WHAT THE TASK REQUIRES:
An exact copy of the entries below is required, with all pictures removed.
##### EXERCISE MATERIALS
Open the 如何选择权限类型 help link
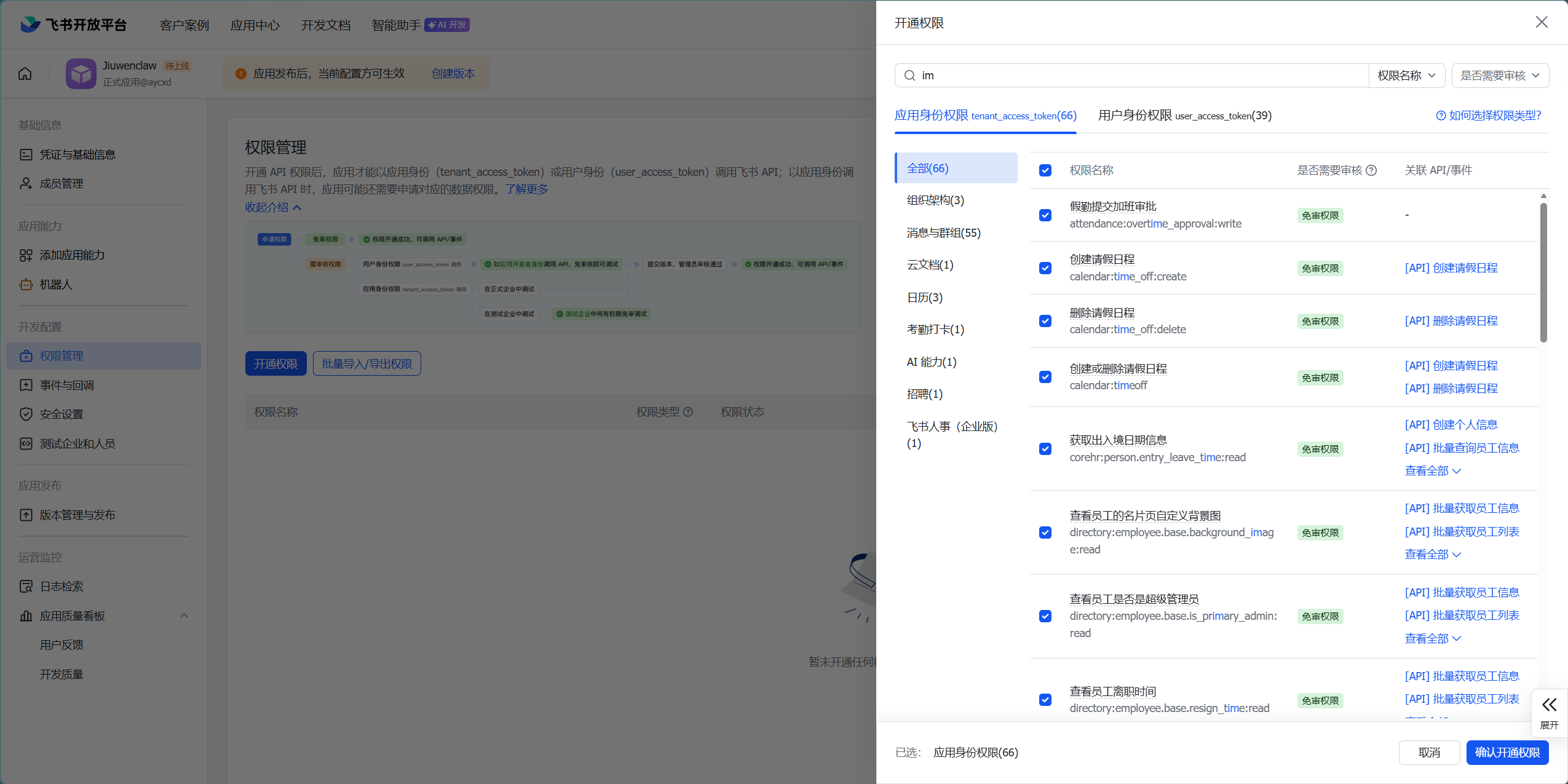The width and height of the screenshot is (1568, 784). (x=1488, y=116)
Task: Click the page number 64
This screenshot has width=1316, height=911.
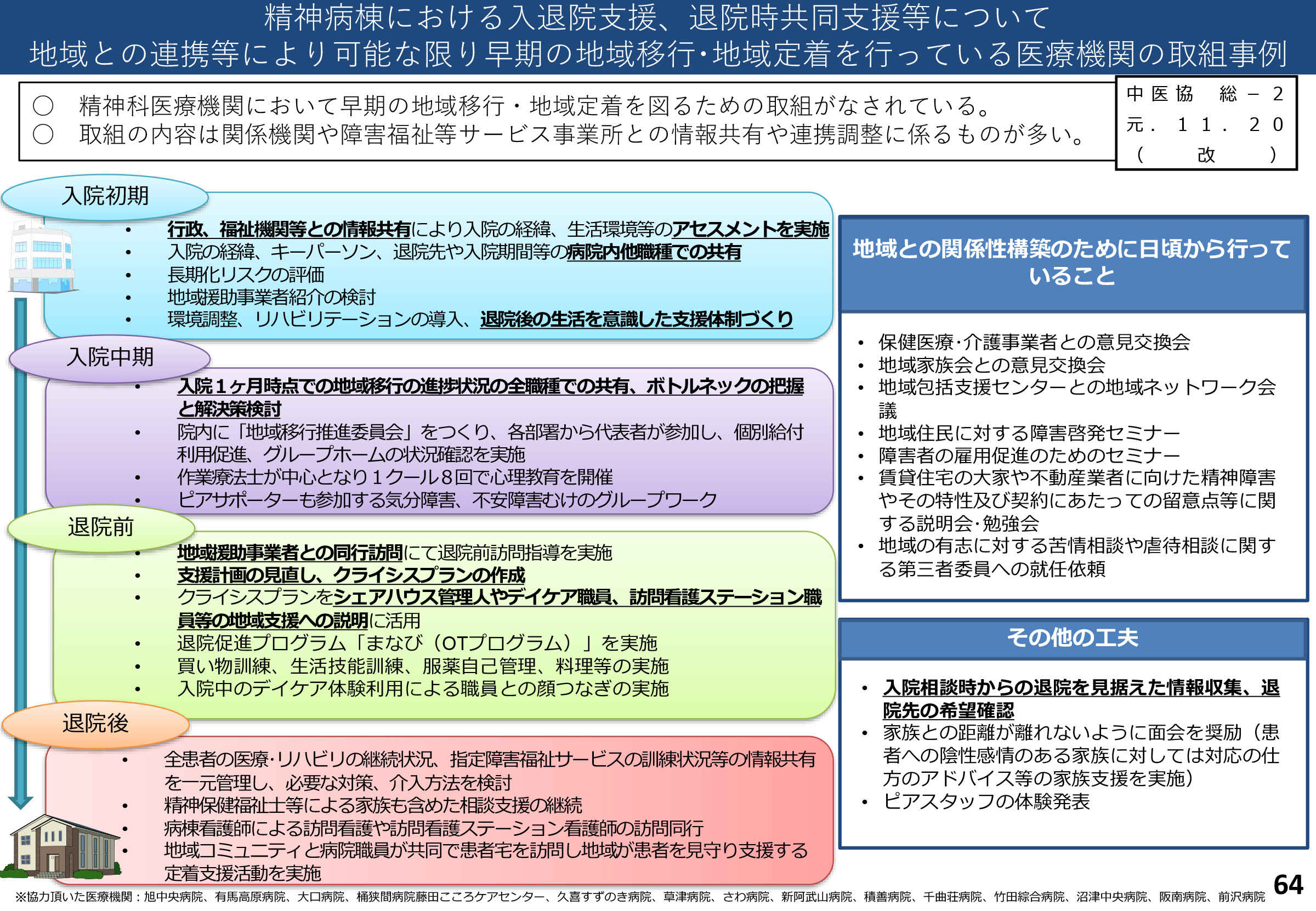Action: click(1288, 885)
##########
RESULT:
Open the 如何选择权限类型 help link
The width and height of the screenshot is (1568, 784). (x=1488, y=116)
Task: Click the page number 64
This screenshot has width=1316, height=911.
Action: click(1288, 885)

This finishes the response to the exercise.